[RECORDS FOR THIS TASK]
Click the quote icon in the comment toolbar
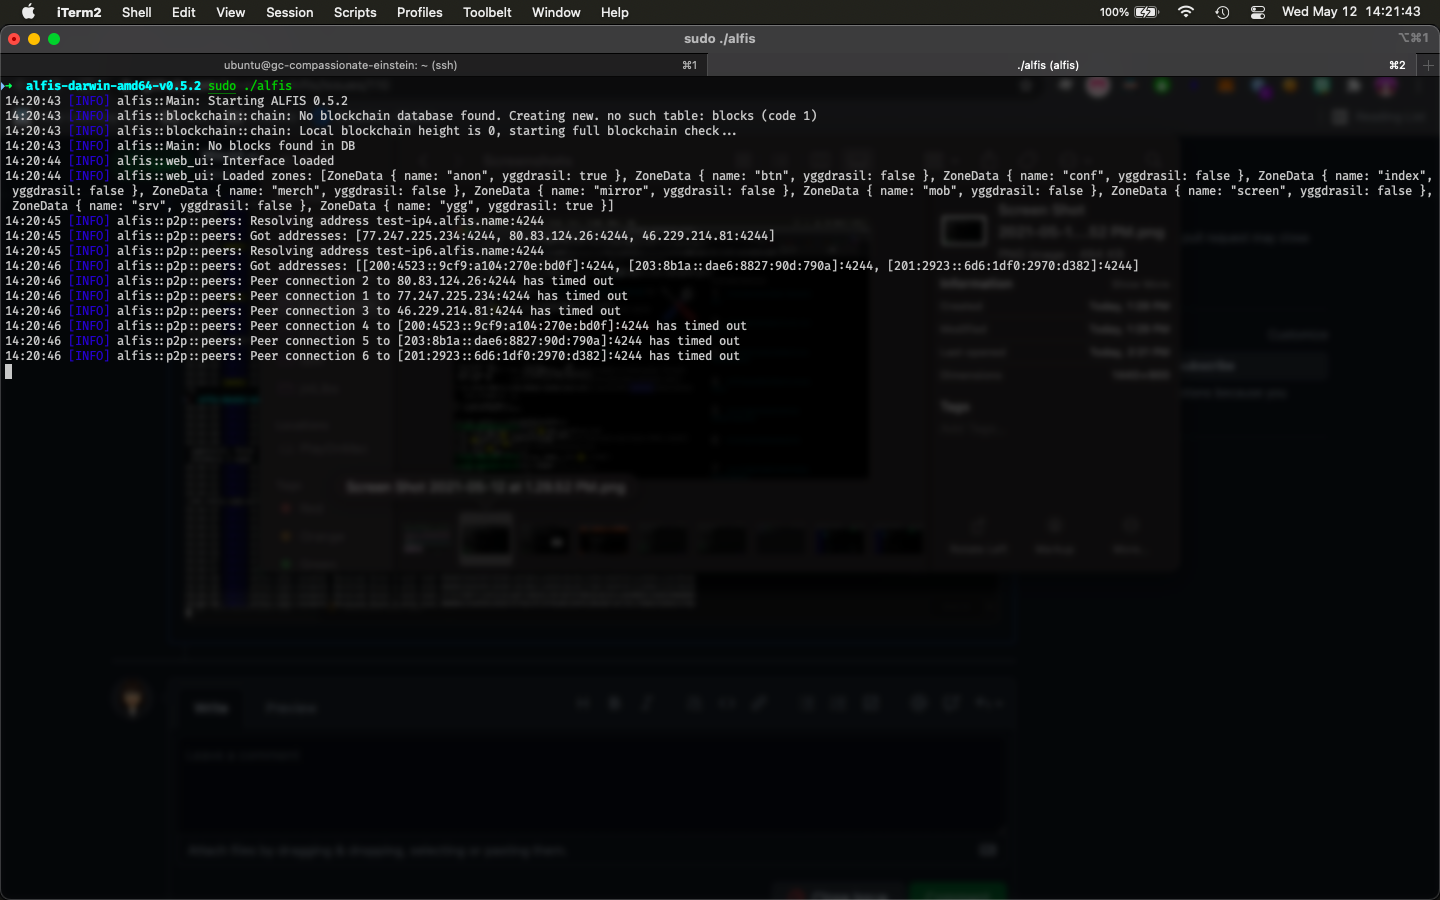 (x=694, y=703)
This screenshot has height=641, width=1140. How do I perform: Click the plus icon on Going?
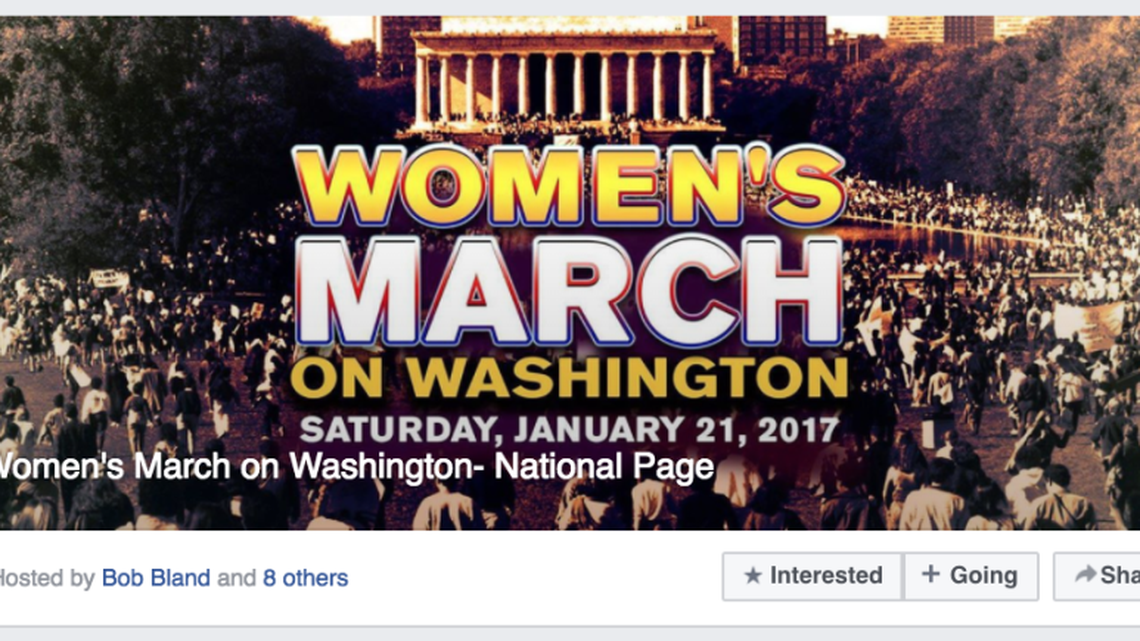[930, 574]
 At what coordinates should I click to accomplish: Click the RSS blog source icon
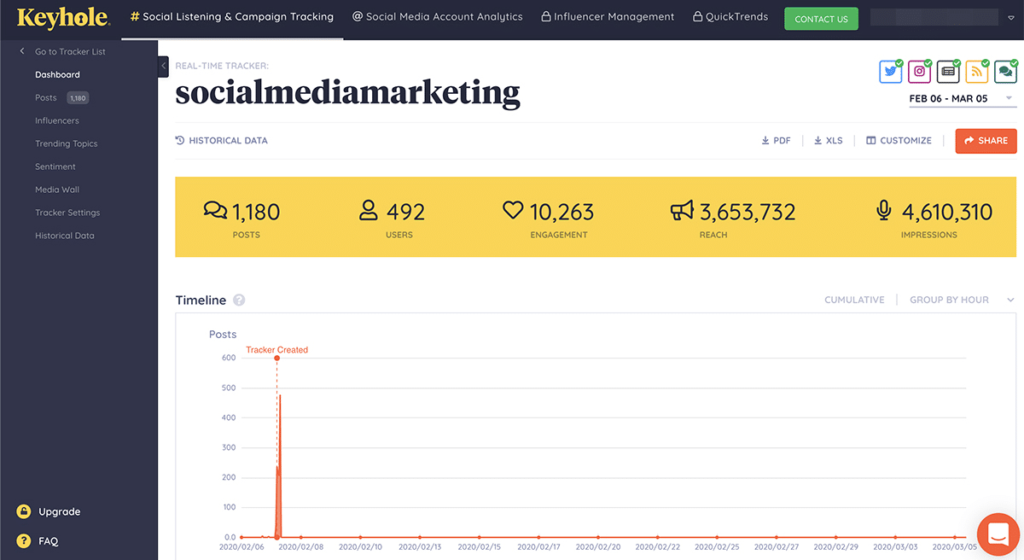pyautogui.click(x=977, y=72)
[/RECORDS FOR THIS TASK]
## INSTRUCTIONS FOR THE TASK
With the pictures left out, output exactly the lines from the one with "At what coordinates" through the end of the listing above, both ends included.

## RESPONSE AREA
 At what coordinates should I click to accomplish: Click the RSS blog source icon
pyautogui.click(x=977, y=72)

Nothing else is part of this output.